### EXERCISE:
Please restate word for word all lines from the one containing "5 stars (199, 1081)" to the final line of the entries, and include no pictures.

########

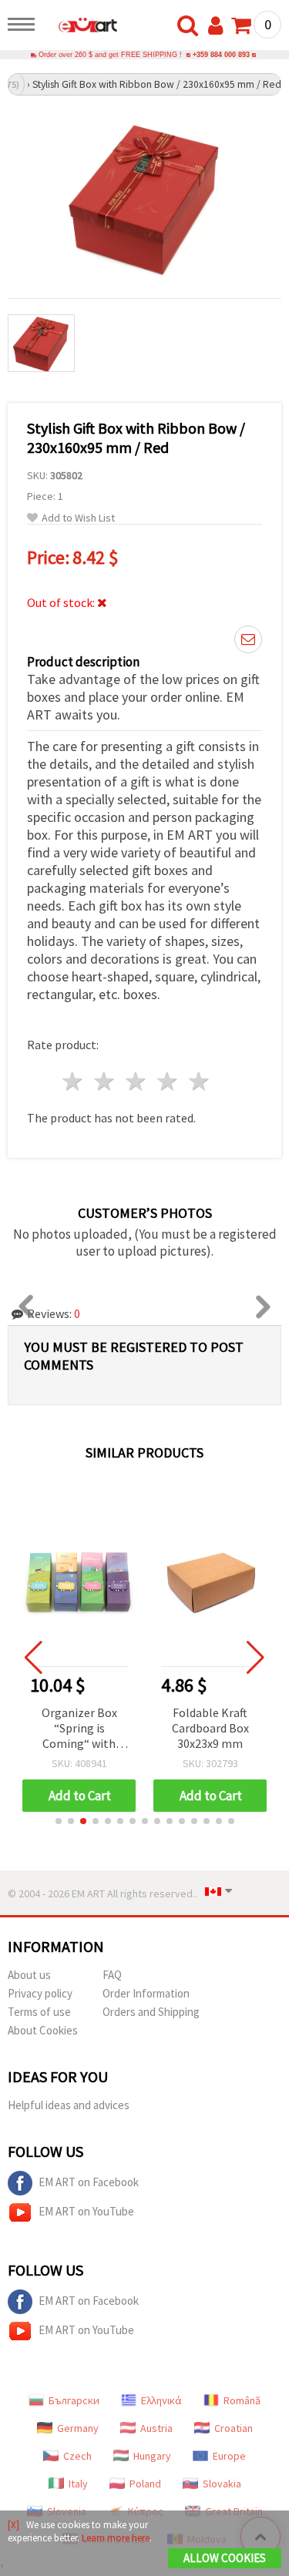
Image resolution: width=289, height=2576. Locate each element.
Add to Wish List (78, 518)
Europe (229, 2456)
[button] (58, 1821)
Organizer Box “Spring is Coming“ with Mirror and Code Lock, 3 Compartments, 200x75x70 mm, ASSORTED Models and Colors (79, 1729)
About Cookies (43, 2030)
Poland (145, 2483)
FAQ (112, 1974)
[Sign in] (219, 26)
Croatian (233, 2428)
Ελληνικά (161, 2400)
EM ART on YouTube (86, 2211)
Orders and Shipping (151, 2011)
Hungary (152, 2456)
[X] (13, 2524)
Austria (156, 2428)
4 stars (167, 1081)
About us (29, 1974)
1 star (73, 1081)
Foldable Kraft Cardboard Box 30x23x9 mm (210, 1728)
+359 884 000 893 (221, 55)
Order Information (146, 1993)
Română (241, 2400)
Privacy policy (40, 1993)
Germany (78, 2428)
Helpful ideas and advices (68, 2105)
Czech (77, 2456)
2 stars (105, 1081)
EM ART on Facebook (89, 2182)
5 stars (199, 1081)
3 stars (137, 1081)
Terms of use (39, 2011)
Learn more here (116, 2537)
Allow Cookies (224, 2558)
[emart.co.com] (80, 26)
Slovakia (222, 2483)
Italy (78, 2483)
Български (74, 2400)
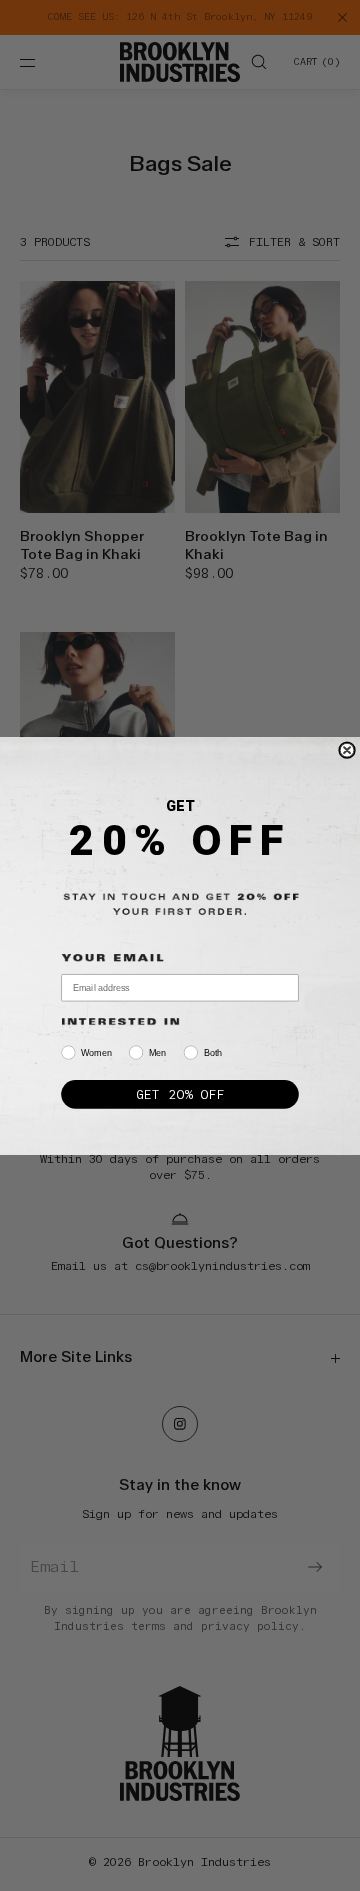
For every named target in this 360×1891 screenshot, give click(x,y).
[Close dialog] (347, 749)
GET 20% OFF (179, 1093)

########

### RESULT:
5 stars (199, 1081)
3 stars (137, 1081)
Terms of use (39, 2011)
Learn more here (116, 2537)
Allow Cookies (224, 2558)
[emart.co.com] (80, 26)
Slovakia (222, 2483)
Italy (78, 2483)
Български (74, 2400)
For every named target in this 360×1891 screenshot, give click(x,y).
[Close dialog] (347, 749)
GET 20% OFF (179, 1093)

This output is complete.